Brian Kelley

by: Brian Kelley
June 7th, 2011

Steve Railsback is Cameron, a man on the run from the law. During a desperate foot chase, he accidentally causes a car to careen off a bridge into the water below. The man in the car is a stunt man working for eccentric director Eli Cross (Peter O'Toole). In return for keeping his secret safe, Cameron replaces the dead man on Cross' new World War I action epic. However, it soon becomes apparent to Cameron that Cross may have evil intentions for him (namely killing him as part of a stunt gone wrong), or maybe he's crazy, or it could have something to do with the film's leading lady (Barbara Hershey) or...

THE STUNT MAN, a film by Richard Rush (FREEBIE AND THE BEAN), is an odd specimen. It's a cult film that has a rather elusive cult- everyone's heard of it, seemingly few have actually taken the time to watch it. Out of those that have seen it, many seem to enjoy talking about seeing it more than they did watching it. It's certainly a movie that ages well, though, and one that rewards repeat viewings. It's a film that loves to play with realities in a fluid manner- within one scene and not always across several. Its ingenious use of the movie-with-a-movie model allows THE STUNT MAN to frequently subvert expectations which immediately places the audience effectively in Cameron's confused shoes. Cross as a God figure moves his actors and his stunt man around with sinister glee and O'Toole (who was nominated that year for Best Actor) is stunning in the role. If I'm vague about THE STUNT MAN it's because, even after 31 years, there are so many that haven't seen this film, a true classic of mind-bending cinema, and those people deserve to enjoy it with as little prior information as possible.

Severin Films brings THE STUNT MAN home on Blu-ray and it is the film's definitive home video release. Picture, with all of its expected and welcomed film grain, and audio quality are the best this film has seen. As one begins to sift through the copious special features one starts to realize THE STUNT MAN is as interesting of a production story as it is a movie. First up is a commentary track featuring Richard Rush and actors Peter O'Toole, Steve Railsback, Barbara Hershey, Alex Rocco, Sharon Farrell, and Chuck Bail. It's edited together from separate recordings but flows naturally and provides a wealth of information.

'The Sinister Saga: The Making of THE STUNT MAN" is a nearly two hour documentary covering every aspect of the life of THE STUNT MAN, from Rush's struggles to get it made to the drama surrounding its release.
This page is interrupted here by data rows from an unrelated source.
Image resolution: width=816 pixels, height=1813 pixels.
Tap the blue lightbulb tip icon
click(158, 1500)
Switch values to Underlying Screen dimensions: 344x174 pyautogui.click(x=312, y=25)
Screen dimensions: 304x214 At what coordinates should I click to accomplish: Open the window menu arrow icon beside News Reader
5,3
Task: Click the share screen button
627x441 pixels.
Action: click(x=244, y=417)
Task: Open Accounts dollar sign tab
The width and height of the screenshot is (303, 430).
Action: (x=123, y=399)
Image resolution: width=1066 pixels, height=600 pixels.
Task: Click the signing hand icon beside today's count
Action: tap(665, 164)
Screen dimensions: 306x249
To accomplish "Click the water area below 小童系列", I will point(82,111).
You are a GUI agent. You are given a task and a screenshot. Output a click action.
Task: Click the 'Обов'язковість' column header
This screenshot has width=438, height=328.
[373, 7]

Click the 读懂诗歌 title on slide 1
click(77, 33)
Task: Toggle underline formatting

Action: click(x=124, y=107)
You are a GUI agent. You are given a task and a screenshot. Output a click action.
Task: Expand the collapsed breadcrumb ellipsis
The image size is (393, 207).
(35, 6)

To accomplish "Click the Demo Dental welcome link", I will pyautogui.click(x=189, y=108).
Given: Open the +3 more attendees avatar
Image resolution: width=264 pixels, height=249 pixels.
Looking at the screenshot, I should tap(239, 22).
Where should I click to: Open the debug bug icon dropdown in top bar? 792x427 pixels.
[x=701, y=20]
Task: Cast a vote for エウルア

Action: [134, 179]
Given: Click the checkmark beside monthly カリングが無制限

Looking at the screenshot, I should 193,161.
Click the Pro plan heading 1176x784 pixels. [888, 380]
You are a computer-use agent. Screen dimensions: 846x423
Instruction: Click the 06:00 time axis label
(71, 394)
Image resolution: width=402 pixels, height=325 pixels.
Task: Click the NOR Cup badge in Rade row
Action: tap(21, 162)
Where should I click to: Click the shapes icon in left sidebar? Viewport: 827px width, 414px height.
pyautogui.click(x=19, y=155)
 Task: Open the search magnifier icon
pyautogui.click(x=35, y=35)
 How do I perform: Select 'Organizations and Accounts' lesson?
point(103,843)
It's an exciting film on its own. "The Maverick Career of Richard Rush" is a great discussion with the director covering his early career as well as his more well-known films. "Peter O'Toole Recounts THE STUNT MAN" has the actor reminiscing on the film and its place in his career. "Devil's Squadron: An Interview with Steve Railsback and Alex Rocco" reunites the actors for a spirited chat about the film. "Barbara Hershey on Nina Franklin" has the actress providing insight into her mysterious character. "THE STUNT MAN at the New Beverly" is a recording of a Q&A with Rush, Railsback, and Hershey after a screening at LA's premier repertory theater. The special features are capped off with two short deleted scenes and some trailers.

Outside of a theatrical screening, there's been no better time to see what all the fuss is about in regards to THE STUNT MAN. If you've already seen it, a revisit is in order. Coming for the first time in high definition and lovingly showered in quality special features by those ol' so-and-sos over at Severin, the exploration THE STUNT MAN contained on this disc will most likely give one a new appreciation for a truly classic cult film.